= Sighted sub, sank same =

"Sighted sub, sank same" was a signal sent by an American airman during World War II.

==History==
Following Nazi Germany's declaration of war on the United States in December 1941, the German Navy's U-boat arm opened an offensive against US commerce on the east coast.
Code-named Operation Drumbeat, German U-boats in January 1942 sank some 30 ships in US coastal waters, totalling some 140,000 tons. The US Navy's response was to instigate air and sea patrols, but with no success, while the U-boats continued to sink merchant ships with impunity.

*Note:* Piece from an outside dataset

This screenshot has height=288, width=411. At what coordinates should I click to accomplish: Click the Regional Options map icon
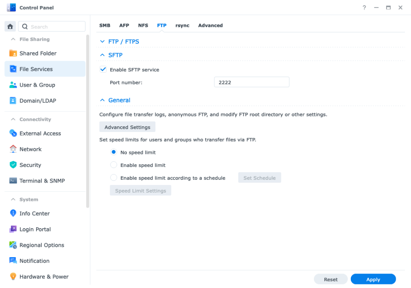(x=13, y=245)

It was against this backdrop that a Hudson of 82 Naval Patrol squadron, operating from Argentia in Newfoundland, sighted and attacked a surfaced U-boat on 28 January 1942. The U-boat disappeared and the pilot, Donald Francis Mason, sent the triumphant signal "Sighted sub, sank same".

This was passed on by Argentia commander, Admiral Bristol, to his superiors, Admirals Ingersoll and King.
In the face of the other disastrous news from the Eastern Sea Frontier, Mason's report, and his laconic signal, was widely publicized as a success.
However, post-war analysis revealed no U-boats destroyed that day, and it was held that Mason was in error in believing he had been successful.

Following the war it was even suggested that the story had been fabricated by a Navy publicist, but naval communications records confirm the message.